- Task item: Return exactly and only these lines: the first of the listing through the one containing "You are a computer-use agent. 840x1423".

- Data extract:

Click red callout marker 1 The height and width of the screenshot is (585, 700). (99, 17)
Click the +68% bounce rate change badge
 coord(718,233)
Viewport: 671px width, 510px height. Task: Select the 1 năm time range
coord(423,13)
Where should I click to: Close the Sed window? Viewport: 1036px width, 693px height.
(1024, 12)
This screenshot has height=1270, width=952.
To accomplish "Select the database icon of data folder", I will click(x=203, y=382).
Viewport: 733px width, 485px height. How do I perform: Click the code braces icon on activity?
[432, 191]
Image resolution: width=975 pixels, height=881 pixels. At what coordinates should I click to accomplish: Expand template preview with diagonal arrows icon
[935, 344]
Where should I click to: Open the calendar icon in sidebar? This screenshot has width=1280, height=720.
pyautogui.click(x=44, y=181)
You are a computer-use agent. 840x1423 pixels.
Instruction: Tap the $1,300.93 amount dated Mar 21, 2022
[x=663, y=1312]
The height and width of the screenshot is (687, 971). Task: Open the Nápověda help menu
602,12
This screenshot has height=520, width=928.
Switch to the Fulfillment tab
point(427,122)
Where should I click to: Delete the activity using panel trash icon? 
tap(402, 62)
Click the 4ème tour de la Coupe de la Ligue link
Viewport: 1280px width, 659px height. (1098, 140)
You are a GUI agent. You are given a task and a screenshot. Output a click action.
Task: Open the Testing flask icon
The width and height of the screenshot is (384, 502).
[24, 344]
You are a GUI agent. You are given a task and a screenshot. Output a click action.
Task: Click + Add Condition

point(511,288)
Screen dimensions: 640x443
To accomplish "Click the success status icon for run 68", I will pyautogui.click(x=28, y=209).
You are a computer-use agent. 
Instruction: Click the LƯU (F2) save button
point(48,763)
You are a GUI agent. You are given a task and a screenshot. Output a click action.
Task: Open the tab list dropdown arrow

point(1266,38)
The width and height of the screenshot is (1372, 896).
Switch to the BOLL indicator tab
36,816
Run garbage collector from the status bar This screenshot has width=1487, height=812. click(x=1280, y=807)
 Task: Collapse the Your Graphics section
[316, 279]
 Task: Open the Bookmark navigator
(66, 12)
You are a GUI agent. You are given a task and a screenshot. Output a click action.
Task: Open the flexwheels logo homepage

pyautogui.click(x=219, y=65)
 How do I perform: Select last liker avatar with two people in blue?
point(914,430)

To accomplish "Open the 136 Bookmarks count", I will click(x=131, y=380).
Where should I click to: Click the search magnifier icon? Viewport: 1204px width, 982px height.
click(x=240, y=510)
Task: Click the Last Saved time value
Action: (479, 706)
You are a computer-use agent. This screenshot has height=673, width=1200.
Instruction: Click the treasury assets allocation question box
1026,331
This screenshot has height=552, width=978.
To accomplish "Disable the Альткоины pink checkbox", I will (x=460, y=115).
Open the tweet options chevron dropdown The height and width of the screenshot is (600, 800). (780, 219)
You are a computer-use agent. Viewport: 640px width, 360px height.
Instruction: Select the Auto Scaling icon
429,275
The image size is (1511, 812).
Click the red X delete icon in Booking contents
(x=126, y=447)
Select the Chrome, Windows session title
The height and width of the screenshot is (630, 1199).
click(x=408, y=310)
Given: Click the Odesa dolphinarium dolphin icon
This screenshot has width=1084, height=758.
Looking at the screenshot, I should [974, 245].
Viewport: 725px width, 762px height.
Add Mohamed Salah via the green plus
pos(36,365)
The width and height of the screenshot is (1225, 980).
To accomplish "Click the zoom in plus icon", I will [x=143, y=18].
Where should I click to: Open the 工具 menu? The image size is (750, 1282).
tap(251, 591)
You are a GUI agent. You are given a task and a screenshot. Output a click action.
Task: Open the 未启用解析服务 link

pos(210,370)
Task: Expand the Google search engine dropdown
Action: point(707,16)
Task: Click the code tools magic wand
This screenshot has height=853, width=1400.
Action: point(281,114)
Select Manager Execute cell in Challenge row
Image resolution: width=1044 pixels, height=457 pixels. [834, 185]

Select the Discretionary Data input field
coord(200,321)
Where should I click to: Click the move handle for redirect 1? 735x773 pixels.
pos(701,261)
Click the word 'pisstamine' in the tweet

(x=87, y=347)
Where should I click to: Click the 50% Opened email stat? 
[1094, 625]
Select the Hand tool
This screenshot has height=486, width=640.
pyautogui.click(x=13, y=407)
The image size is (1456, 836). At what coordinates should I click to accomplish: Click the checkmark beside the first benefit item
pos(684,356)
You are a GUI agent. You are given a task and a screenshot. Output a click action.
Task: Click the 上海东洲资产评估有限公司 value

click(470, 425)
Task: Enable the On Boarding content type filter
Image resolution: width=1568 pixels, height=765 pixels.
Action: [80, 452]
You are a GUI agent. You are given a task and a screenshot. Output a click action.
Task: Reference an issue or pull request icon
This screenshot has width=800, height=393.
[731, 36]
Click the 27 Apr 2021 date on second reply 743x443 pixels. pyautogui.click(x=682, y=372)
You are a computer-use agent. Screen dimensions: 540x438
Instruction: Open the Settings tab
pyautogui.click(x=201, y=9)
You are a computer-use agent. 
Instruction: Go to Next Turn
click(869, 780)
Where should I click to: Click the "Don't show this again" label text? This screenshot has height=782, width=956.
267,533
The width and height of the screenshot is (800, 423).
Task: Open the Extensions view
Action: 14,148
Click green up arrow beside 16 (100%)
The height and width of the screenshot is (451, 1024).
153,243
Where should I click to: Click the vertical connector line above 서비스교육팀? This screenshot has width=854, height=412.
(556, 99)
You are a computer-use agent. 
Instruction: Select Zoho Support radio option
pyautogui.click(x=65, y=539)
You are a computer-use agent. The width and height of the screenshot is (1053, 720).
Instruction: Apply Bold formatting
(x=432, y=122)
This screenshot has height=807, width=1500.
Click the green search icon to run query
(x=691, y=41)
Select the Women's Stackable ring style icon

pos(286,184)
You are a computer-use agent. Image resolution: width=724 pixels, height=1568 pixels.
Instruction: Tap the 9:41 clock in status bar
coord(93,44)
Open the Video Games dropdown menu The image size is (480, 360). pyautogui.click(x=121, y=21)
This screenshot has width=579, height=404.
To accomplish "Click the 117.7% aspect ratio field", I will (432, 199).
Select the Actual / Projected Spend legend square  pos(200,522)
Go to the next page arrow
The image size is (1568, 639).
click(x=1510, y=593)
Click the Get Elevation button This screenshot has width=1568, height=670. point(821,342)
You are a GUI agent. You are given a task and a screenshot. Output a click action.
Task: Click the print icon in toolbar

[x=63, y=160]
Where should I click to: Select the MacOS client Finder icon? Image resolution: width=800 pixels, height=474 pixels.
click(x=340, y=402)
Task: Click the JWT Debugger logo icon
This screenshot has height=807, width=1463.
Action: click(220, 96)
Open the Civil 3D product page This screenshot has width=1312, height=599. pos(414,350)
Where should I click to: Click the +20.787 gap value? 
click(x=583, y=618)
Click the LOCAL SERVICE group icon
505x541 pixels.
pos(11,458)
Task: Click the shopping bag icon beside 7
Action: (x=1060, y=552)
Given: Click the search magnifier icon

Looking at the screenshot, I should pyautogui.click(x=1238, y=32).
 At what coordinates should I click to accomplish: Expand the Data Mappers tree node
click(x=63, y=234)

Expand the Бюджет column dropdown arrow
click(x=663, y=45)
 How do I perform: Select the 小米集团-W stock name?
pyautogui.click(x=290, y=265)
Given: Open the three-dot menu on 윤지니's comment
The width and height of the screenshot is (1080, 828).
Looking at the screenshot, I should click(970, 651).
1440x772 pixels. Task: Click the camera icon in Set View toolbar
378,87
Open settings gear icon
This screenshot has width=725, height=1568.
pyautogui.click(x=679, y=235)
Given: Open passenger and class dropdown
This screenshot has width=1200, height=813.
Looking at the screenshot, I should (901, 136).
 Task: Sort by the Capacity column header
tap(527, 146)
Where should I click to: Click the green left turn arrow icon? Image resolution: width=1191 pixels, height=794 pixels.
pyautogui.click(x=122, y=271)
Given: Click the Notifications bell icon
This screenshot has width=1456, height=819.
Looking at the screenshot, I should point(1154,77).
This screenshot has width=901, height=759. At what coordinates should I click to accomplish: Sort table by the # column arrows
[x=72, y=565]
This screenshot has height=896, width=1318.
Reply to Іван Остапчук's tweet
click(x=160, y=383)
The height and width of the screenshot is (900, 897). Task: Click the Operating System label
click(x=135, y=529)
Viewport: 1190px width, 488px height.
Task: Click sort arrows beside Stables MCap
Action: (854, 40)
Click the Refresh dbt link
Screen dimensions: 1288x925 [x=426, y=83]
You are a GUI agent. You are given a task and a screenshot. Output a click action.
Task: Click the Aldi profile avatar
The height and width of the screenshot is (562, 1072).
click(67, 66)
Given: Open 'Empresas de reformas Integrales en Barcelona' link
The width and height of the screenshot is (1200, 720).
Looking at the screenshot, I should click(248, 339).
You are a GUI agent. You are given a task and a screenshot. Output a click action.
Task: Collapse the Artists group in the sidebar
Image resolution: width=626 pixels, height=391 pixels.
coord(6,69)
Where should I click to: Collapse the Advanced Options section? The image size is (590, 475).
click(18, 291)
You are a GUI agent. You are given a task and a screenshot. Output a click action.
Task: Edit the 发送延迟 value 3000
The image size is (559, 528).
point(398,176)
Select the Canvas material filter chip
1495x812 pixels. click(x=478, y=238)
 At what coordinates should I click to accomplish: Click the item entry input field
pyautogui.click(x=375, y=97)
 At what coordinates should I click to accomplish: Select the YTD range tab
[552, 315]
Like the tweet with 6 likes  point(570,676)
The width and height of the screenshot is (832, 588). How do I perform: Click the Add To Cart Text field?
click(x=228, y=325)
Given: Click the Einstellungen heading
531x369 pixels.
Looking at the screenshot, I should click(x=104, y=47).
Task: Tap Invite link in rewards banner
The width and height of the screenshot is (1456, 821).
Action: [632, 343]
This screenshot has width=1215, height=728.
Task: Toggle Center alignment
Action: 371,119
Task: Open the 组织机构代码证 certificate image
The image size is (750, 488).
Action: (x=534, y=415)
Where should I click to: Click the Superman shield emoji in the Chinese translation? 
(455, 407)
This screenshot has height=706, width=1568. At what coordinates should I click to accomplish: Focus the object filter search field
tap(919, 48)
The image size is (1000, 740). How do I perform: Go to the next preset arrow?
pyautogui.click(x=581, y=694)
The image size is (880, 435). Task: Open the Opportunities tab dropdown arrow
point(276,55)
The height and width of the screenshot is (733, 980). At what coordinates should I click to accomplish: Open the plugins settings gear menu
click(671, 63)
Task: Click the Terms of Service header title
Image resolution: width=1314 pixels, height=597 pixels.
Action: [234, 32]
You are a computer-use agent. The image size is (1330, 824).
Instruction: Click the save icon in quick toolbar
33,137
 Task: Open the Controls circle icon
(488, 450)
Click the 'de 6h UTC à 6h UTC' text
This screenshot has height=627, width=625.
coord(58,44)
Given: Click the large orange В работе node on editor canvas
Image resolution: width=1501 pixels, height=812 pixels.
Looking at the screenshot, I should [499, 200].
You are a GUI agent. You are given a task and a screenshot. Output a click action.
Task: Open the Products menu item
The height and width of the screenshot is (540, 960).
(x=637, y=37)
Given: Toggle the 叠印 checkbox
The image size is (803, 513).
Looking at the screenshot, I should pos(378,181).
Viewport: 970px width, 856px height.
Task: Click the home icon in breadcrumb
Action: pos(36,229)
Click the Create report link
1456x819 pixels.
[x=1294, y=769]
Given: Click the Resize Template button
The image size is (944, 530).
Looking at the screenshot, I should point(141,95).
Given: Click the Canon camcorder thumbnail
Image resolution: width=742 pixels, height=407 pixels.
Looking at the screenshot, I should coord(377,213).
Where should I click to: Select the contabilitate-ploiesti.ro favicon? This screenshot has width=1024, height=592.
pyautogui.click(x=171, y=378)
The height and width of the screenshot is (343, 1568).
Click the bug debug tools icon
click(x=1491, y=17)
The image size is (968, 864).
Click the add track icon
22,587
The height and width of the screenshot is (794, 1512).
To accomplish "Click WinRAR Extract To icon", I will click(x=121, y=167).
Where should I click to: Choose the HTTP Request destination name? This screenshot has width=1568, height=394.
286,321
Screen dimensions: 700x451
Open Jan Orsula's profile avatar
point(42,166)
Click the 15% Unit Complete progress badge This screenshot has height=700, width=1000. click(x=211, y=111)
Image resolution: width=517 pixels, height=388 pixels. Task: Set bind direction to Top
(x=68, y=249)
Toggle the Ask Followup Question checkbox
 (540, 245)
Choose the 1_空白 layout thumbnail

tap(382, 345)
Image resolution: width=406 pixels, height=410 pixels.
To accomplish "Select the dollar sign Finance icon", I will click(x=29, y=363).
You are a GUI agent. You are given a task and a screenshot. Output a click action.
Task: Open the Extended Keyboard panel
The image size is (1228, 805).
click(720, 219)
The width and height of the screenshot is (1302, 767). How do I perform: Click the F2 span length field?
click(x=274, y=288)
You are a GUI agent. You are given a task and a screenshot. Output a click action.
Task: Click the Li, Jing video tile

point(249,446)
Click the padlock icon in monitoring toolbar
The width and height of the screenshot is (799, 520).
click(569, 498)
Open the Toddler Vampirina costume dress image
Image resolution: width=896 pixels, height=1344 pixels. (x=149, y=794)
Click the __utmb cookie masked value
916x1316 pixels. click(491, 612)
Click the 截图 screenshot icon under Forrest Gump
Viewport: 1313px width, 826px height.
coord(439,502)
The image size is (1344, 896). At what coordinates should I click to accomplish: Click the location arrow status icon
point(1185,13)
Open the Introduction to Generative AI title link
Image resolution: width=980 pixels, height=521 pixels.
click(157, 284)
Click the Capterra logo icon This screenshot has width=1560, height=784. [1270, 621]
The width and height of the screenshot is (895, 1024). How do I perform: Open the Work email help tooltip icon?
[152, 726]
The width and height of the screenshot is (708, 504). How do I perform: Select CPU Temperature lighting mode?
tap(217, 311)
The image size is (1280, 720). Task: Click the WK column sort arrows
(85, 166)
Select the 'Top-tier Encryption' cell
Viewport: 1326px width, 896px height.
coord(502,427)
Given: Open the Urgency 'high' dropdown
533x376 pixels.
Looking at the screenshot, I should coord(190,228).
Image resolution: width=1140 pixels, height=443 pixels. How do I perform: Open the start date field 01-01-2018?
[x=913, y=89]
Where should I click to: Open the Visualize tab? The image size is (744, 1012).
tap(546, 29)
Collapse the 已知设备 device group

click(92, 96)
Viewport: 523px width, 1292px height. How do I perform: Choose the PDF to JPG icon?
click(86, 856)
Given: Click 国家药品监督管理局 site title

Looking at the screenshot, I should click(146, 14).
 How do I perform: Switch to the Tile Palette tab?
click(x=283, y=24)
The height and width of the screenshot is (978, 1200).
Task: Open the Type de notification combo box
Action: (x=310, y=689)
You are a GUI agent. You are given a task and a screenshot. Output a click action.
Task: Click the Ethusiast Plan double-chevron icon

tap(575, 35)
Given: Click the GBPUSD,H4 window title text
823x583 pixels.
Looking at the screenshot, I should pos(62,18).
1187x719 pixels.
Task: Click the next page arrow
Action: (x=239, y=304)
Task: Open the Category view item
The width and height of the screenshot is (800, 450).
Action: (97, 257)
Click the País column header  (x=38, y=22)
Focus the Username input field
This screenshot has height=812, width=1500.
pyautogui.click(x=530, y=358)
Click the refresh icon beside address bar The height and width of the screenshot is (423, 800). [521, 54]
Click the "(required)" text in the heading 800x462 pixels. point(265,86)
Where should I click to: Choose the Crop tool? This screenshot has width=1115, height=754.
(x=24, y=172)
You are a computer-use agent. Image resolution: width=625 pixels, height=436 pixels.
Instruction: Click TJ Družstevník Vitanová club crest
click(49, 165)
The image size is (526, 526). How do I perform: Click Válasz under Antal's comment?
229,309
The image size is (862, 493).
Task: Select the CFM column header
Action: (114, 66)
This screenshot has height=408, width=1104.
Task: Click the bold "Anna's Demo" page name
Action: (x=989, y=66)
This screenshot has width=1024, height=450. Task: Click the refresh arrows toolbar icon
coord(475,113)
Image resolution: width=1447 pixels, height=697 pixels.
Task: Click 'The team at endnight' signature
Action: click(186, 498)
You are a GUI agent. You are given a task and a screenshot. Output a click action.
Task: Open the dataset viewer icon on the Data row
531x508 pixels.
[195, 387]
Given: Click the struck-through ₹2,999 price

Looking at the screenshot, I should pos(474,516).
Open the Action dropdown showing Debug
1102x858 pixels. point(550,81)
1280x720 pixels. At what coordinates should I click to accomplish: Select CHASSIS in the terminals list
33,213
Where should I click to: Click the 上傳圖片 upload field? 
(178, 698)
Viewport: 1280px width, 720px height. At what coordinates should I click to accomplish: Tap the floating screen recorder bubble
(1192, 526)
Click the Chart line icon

- Task output:
Click red callout marker 1 The height and width of the screenshot is (585, 700). (99, 17)
Click the +68% bounce rate change badge
 coord(718,233)
Viewport: 671px width, 510px height. Task: Select the 1 năm time range
coord(423,13)
Where should I click to: Close the Sed window? Viewport: 1036px width, 693px height.
(1024, 12)
This screenshot has height=1270, width=952.
To accomplish "Select the database icon of data folder", I will click(x=203, y=382).
Viewport: 733px width, 485px height. How do I perform: Click the code braces icon on activity?
[432, 191]
Image resolution: width=975 pixels, height=881 pixels. At what coordinates should I click to accomplish: Expand template preview with diagonal arrows icon
[935, 344]
Where should I click to: Open the calendar icon in sidebar? This screenshot has width=1280, height=720.
pyautogui.click(x=44, y=181)
You are a computer-use agent. 840x1423 pixels.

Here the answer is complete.